My highlighter paused in midair as she crutched over to us. Opening up about what her sister had done wasn’t really a line we’d crossed before now. Of course I knew what had happened, Leah had filled me in, but this was first time Penna had brought it up herself.

“So you think the weather that almost held up the hang gliding stunt and the mudslide are both…” The curse of Rachel. I came back to the Renegades, and all hell was breaking loose. You’re not back in the Renegades, I reminded myself.

“Shitty coincidences. Well, the rain caused the mudslide, so really it’s the weather. Don’t be so hard on yourself, Rachel.”

I focused back on my textbook, pulling phrases I could cite for my paper proposal. “What I wouldn’t give for some good internet.”

“Why didn’t you say something?” Penna asked. “Grab my laptop.”

“You have internet out here? I thought it was impossible.”

“Nothing’s impossible when you throw enough resources at it,” she said. “Seriously, do you need it?”

I looked down at my nearly finished proposal. “I think I’m good, but thank you. I might need it later.”

“Just don’t tell your mom that you have it,” Leah suggested.

Guilt hit me like a Mack truck. “I was supposed to call from Sri Lanka.”

“I think she’ll understand,” Penna answered.

“You don’t know her mother,” Leah rebutted.

“True. She’s a little…protective.”

Leah laughed, then clapped her hand over her mouth. “I’m sorry.”

“Don’t be. You know how she gets. The only reason they even ‘allowed’”—I used air quotes—“me to come on this was because they knew you’d be here, and they hoped you’d keep me in line.”

“Yeah, because I have so much control over you,” she said, flipping another page in her book.

“Well, I sure as hell didn’t tell them you’d hooked up with Wilder. That would have earned me a strict demand to get my ass home. Hell, if they so much as sniffed Landon around me, they’d probably be in India waiting for us to dock.”

“They have good reason to hate him,” Penna answered. “From the parent point of view, of course.”

“That’s not going to stop you from coming on the Everest trip, right?” Leah asked.

I groaned. “Leah, as much as I would love to go with you, that’s over a week with him.

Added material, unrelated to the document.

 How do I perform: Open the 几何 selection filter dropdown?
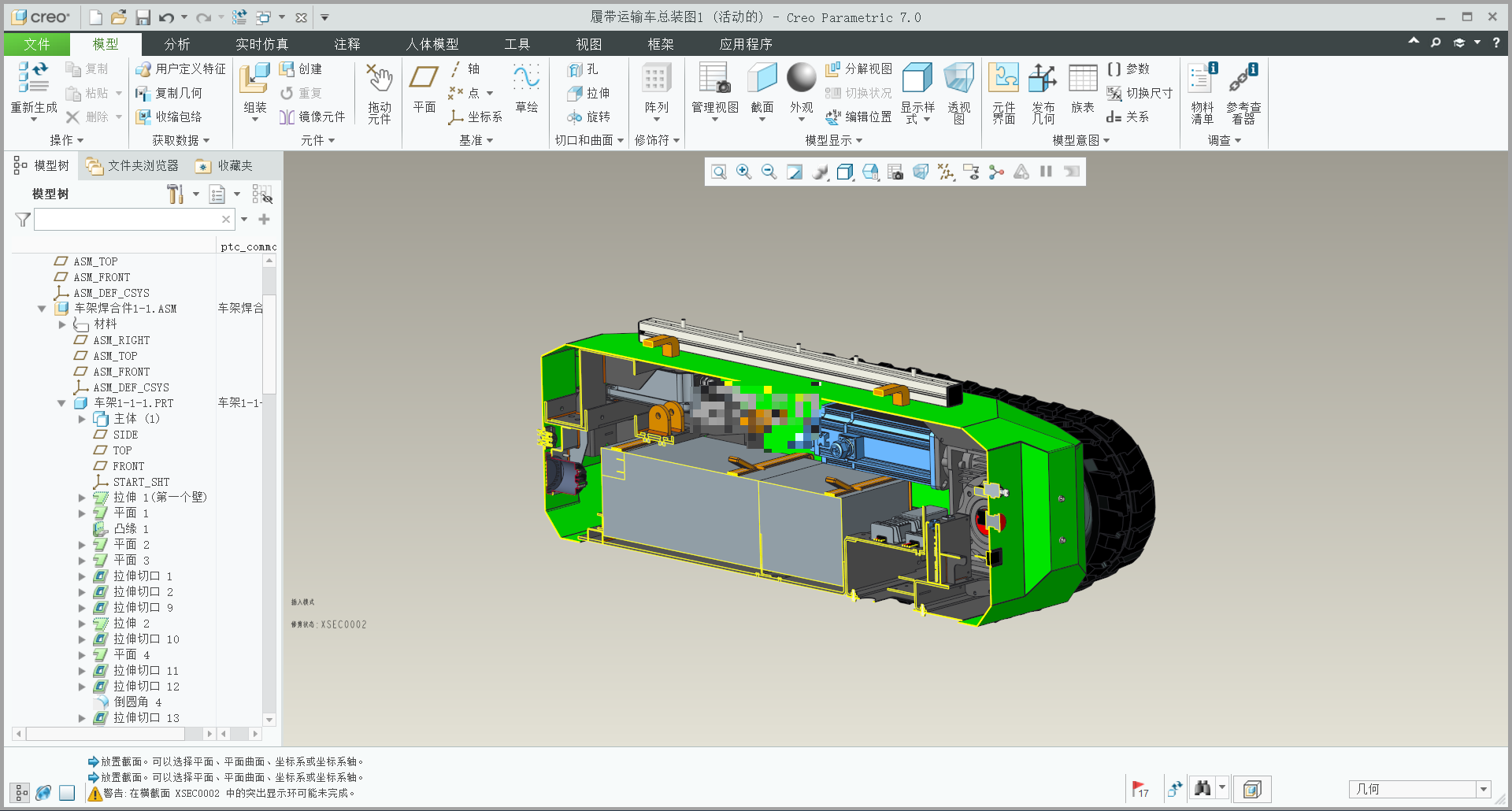pyautogui.click(x=1483, y=789)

There’s a bunch of other optional shore excursions that—”

“Wouldn’t be as much fun!” she argued. “Seriously. Pax promised we’d spend one day at the Taj Mahal before flying to Nepal, and that isn’t on any shore excursion. You only get that if you come with the Renegades.”

“How did you convince him to do that? It’s an entire plane ride out of the way.”

“I mentioned wanting to do my research paper on it, and he said he’d make it happen if I agreed to freeze my butt off with him in Nepal.”

“It’s a Renegade-only trip,” I argued.

Leah gave me the you’re-being-stupid face. “Landon wants you there.”